SFV sperrt Ex-FCL-Assistenztrainer nach Rassismusvorfall für acht Spiele

Der Schweizerische Fussballverband (SFV) hat den ehemaligen Assistenztrainer des FC Luzern nach einem Rassismusvorfall bei einem U20-Spiel der FCL-Frauen gegen die Grasshoppers für acht Spiele gesperrt und mit 500 Franken gebüsst. Zudem werden dem Ex-Coach die Untersuchungskosten auferlegt.
Auslöser war ein Vorfall am 4. April: Die GC-Nachwuchsspielerin Deborah Nyota wurde von einem Luzerner Funktionär als «Moh***kopf» bezeichnet. Der FC Luzern stellte daraufhin den damaligen Assistenztrainer sowie einen weiteren involvierten Funktionär per sofort frei.
Nun hat der SFV, vertreten durch die Direktion Frauenfussball und auf Basis der Untersuchung und rechtlichen Prüfung seines Rechtsdienstes, das Disziplinarverfahren abgeschlossen.
Unter Berücksichtigung aller relevanten Umstände sowie der geltenden Rechtsprechung zu Diskriminierungen hält der Verband die Sanktionen gegen den ehemaligen Assistenztrainer für angemessen: acht Spiele Sperre, eine Busse von 500 Franken und die Übernahme der Untersuchungskosten.
Gegen den FC Luzern sprach der SFV keine Disziplinarmassnahmen aus. Der Club habe sich nicht pflichtwidrig verhalten und den Vorfall «proaktiv und vorbildlich aufgearbeitet». Bereits im April hatte sich der FCL öffentlich klar positioniert. «Das Verhalten der beiden Funktionäre war in keiner Weise akzeptabel – weder in der Wortwahl noch in der Reaktion auf die dadurch ausgelöste Dynamik», sagte Sportchef Remo Meyer.
«Wir distanzieren uns entschieden davon.

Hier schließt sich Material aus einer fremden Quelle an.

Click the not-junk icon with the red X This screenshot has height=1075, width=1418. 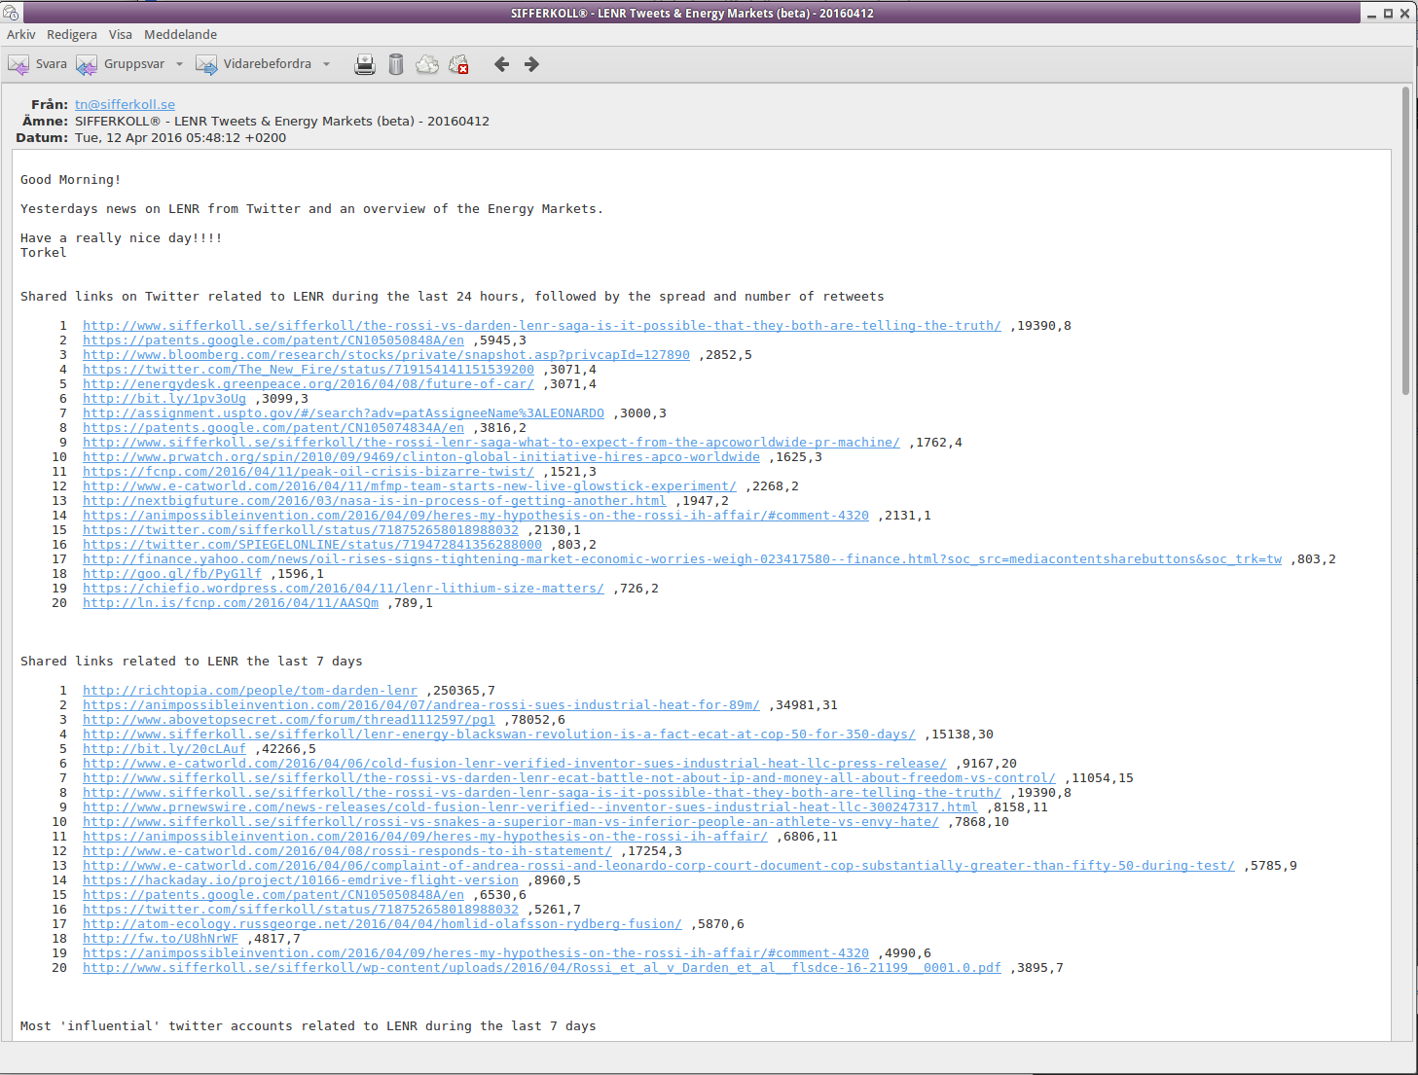point(458,64)
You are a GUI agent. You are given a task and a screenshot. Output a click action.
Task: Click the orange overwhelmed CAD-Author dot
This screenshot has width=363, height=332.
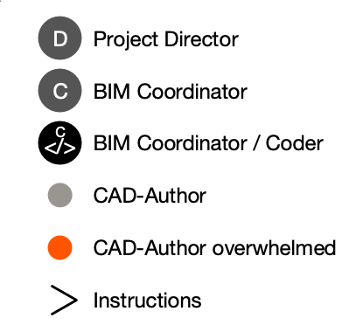click(x=59, y=247)
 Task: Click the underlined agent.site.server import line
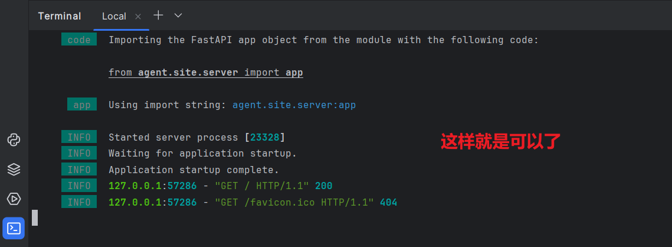(x=205, y=73)
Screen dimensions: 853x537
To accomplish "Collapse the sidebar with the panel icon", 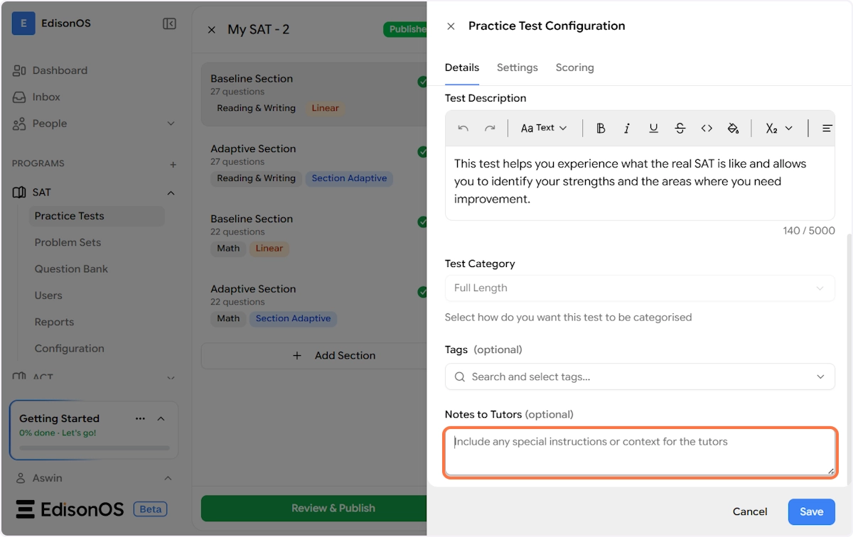I will pos(169,24).
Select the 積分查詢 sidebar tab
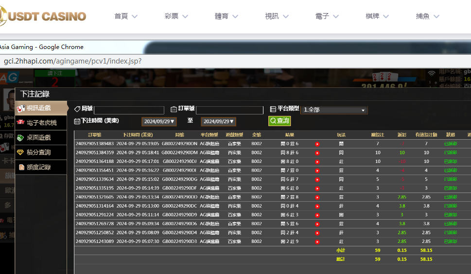Screen dimensions: 471x274 coord(38,152)
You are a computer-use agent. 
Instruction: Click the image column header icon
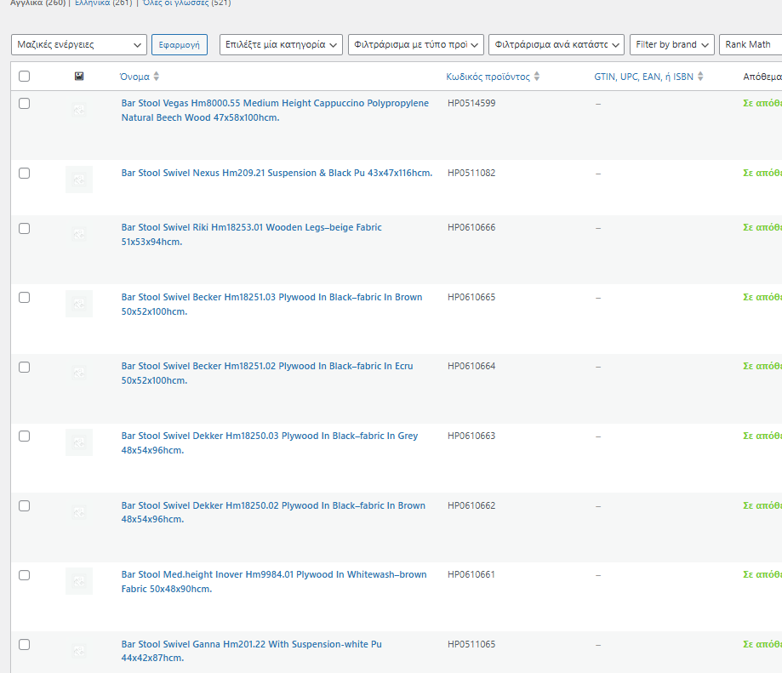(x=79, y=77)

Bezüglich Rassismus verfolgt der FC Luzern eine klare Nulltoleranz-Haltung.» Auch die Grasshoppers distanzierten sich in einer Mitteilung deutlich: «Rassismus, Diskriminierung und jede Form von Ausgrenzung haben bei uns keinen Platz.
Wir distanzieren uns entschieden von solchen Haltungen und stehen für ein offenes, faires und inklusives Miteinander auf und neben dem Platz.»